Seit 1980 ist in Deutschland per Gesetz geregelt, dass ein Mensch nur unter sehr engen Voraussetzungen einen Vornamen annehmen kann, der seinem bei Geburt zugeschriebenen Geschlecht widerspricht. Nur unter noch engeren Voraussetzungen, nämlich nur nach einer operativen Geschlechtsumwandlung, wird dieses selbst bestimmte Geschlecht auch rechtlich anerkannt und im Geburtenbuch eingetragen. Mit dem so genannten "Transsexuellengesetz", das dies regelt, hat sich seit 1980 mehr das Bundesverfassungsgericht (BVerfG) als der Gesetzgeber beschäftigt. Bereits zum dritten Mal erklärte das BVerfG im Dezember 2005 einen Passus aus dem kurzen, strengen Gesetzestext schlicht für verfassungswidrig.
Dieses Mal hatte eine Hamburgerin geklagt, die als "Kai" geboren wurde und ihren Vornamen später standesamtlich in "Karin" geändert hatte. Karin hatte sich keiner Operation unterzogen, sondern "nur" die für eine Vornamensänderung notwendigen zwei Gutachten darüber eingeholt, dass sie "sich dem anderen Geschlecht zugehörig empfindet" und "seit mindestens drei Jahren unter dem Zwang steht, ihren Vorstellungen entsprechend zu leben" (§ 1 Transsexuellengesetz). Dem Standesamt galt sie damit, mangels Operation, lediglich als ein Mann mit einem weiblichen Vornamen. Als Karin und ihre weibliche Lebenspartnerin ihre Beziehung rechtlich absichern wollten, stand den beiden daher auch nicht die Möglichkeit einer gleichgeschlechtlichen Lebenspartnerschaft offen. Das Standesamt verlangte von Karin und ihrer Lebenspartnerin vielmehr, dass sie als Mann und Frau eine Ehe schlössen. Was die beiden taten. Daraufhin machte das Standesamt allerdings Karins Vornamensänderung rückgängig, denn so schreibt es das Transsexuellengesetz vor. Dem Gesetz liegt hier die Vorstellung zugrunde, dass, wer eine Frau heiratet, sich selbst wohl nicht mehr als Frau fühle und daher zur Klarstellung seinen männlichen Vornamen wieder annehmen müsse.

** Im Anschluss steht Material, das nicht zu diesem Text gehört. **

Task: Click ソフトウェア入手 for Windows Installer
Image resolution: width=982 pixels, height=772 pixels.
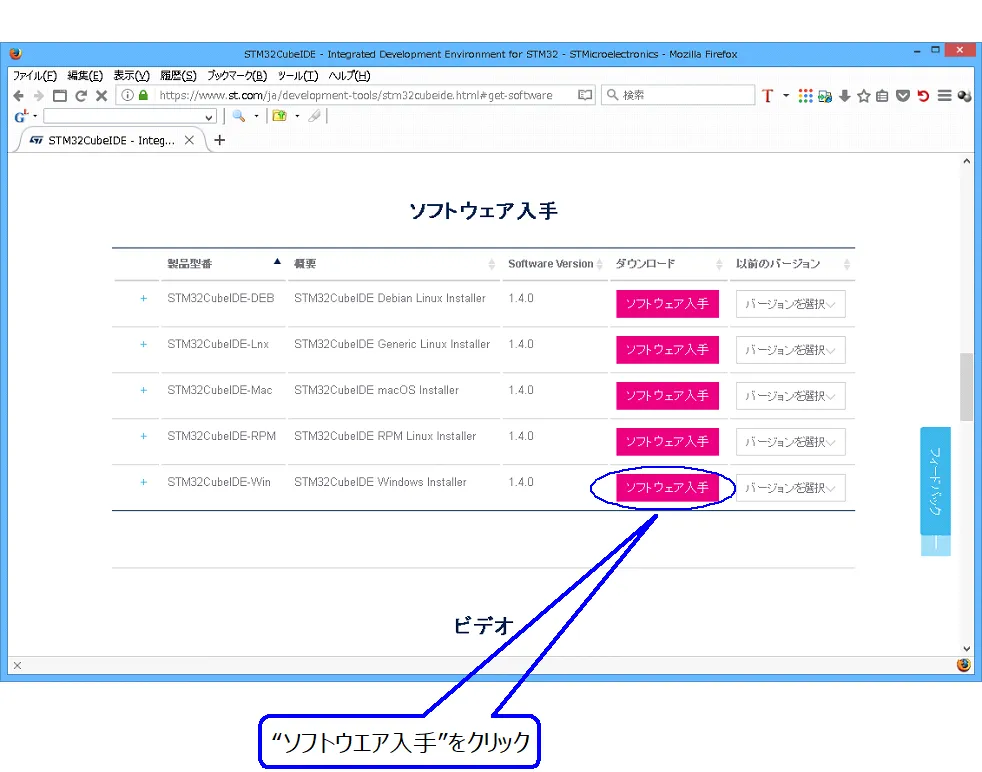Action: [667, 488]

Diese Regelung ist verfassungswidrig, weil sie nach einer Vornamensänderung ausschließlich noch Heterosexualität anerkennt. Der Gesetzgeber wertet hier die Entscheidung einer Person für eine/n Partner/in einfach als Statement über das eigene Geschlecht - wenn da einerseits eine Frau sei, müsse auf der anderen Seite ja "logischerweise" ein Mann stehen. "Logisch" ist an dieser Sichtweise überhaupt nichts, wie es das BVerfG nun klargestellt hat. Mit dem sexuellen Interesse an anderen Menschen hat die Änderung des eigenen Geschlechts erstmal nichts zu tun, insofern trifft es der Ausdruck "transgender" auch besser als der im Gesetz verwendete ungenaue Ausdruck "transsexuell". Eine Frau, die als Mann geboren wurde, kann alles sein, was andere Frauen auch sein können - auch lesbisch.